Carbon

In the latest piece that Jim Hogan and I put together about re-aggregation of value back at the system companies I talked a little bit about Carbon.

I got two things wrong, that I’d like to correct here. The first goes back a long way to the mergers of Virtutech, VaST and CoWare when I listed the other virtual platform companies that are still independent. I omitted Carbon since I didn’t actually realize they had acquired the virtual platform technology SOCdesigner from ARM when they did the deal to take responsibility for creating and selling ARM’s cycle accurate models.

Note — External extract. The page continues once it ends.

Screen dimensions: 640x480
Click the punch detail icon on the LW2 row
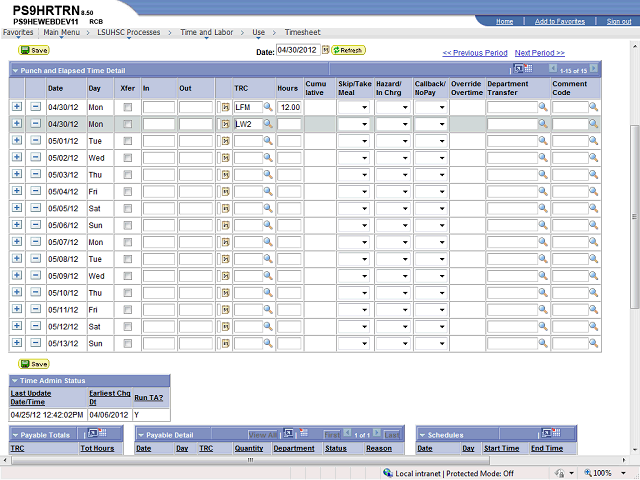click(225, 124)
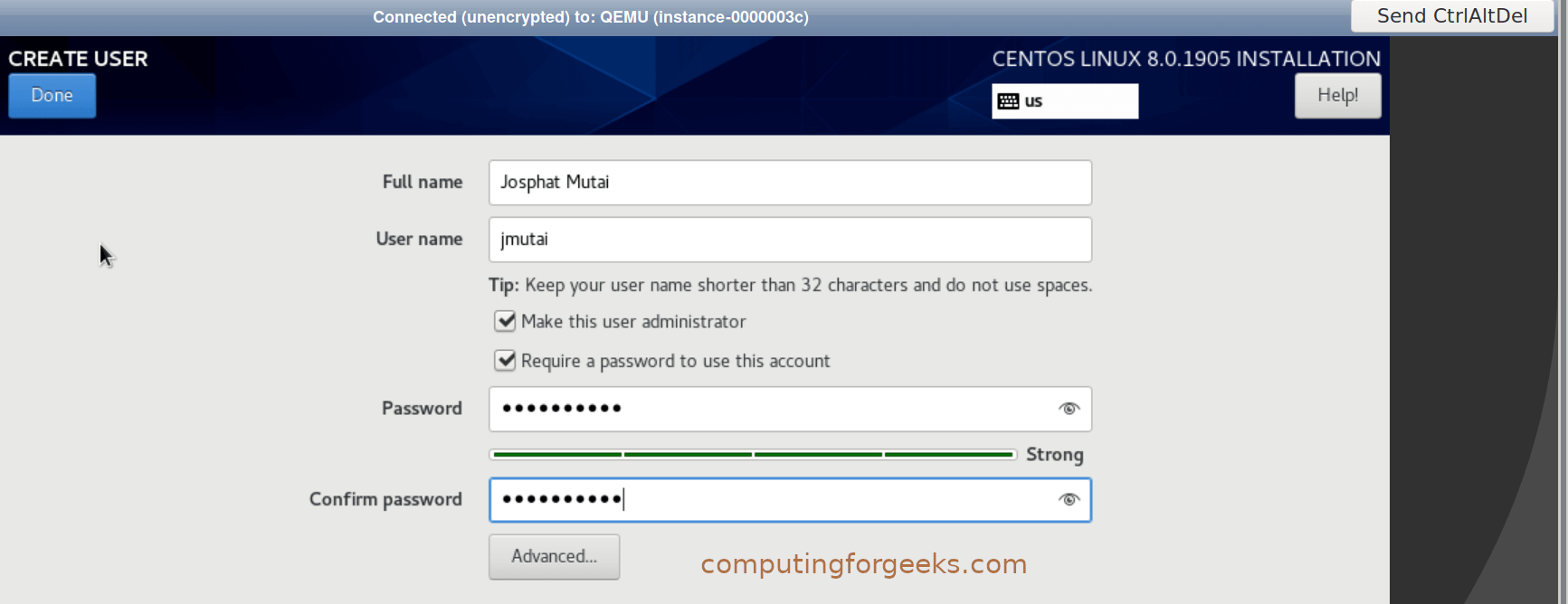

SOCdesigner was originally a product from a company called Axys, based in southern California. I believe that they had technology pretty similar to VaST at the time, but it was hard to know since they were very secretive. Despite rules against doing so they would throw us out of their presentations at DAC and ESC (so we sent over our finance person to see what she could find out…but they even spotted her). ARM acquired Axys, which I never understood the reason for. Even ARM- based designs typically involve lots of models not from ARM, so it never seemed likely that ARM would be able to make SOCdesigner a successful standalone business, it seemed like a business for someone independent of the processor companies. After all, you can’t imagine MIPS putting much effort in to make their models run cleanly in SOCdesigner. At VaST we considered it less of a threat post-acquisition than before.

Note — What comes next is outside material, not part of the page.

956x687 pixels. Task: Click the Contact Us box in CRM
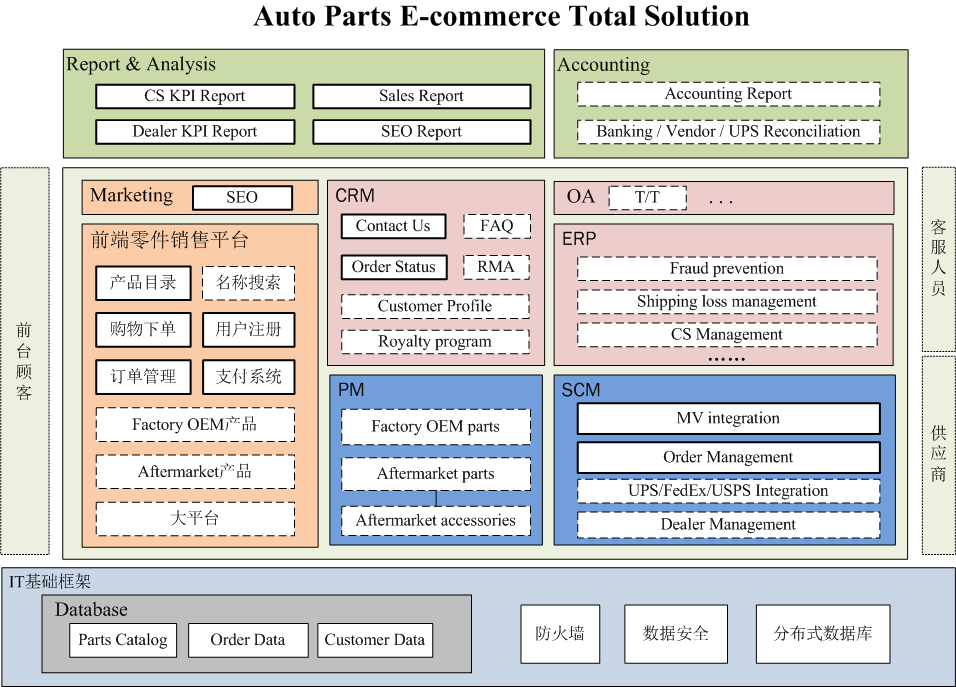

Anyway, Carbon got SOCdesigner (still called SOCdesigner) and used their own technology for turning RTL into fast C-based cycle accurate models to solve another problem ARM had, namely the cost of creating, maintaining and distributing cycle-accurate models. ARM had always had fast models of their processors and many peripherals, since that is what software developers required, and these are relatively cheap to produce (they only need to be functionally accurate so there are many corners that can be cut, for instance it is not usually necessary to model the cache or branch prediction since the only difference is the number of cycles used).

The second error was that I didn’t really realize that in the Carbon world there are now 3 speeds of models. RTL, cycle-accurate models, and fast models.

RTL models aren’t really in the Carbon world, actually. But cycle-accurate models are automatically generated from the RTL which means that they are correct by construction. These models are not fast enough for software development, and in fact it is impossible to create models that are fast enough for software development and simultaneously accurate enough for SoC development. However, given their RTL provenance they tie the software and the SoC design together accurately, which is really important because increasingly it is only possible to validate the software against the hardware and vice versa.

Fast models usually either come from the vendor of the processor or IP, or are created by the end-user. Processor models are not actually models in the usual sense of the word, they are actually just-in-time (JIT) compilers under the hood, converting instruction sequences from ARM, MIPS or whatever instructions into x86 instructions that run a full native speed. Fast peripheral models again are created by cutting lots of corners, but this is not something that can be done automatically since it is not clear (and often depends on the use to which the model will be put) which corners can be cut.

The remaining piece of the puzzle is the capability for the virtual platform to switch from fast models to cycle-accurate models. Boot up the system until it gets interesting (or perhaps just before to give the cycle-accurate models a bit of runway), then suck out all the state information from the fast models and inject into the cycle-accurate models. This gives the best of both worlds, fast models when you don’t care about the details of what is going on in the hardware, and complete accuracy when you do, either because you are responsible for verifying the hardware or debugging low-level software that interacts intimately with the hardware.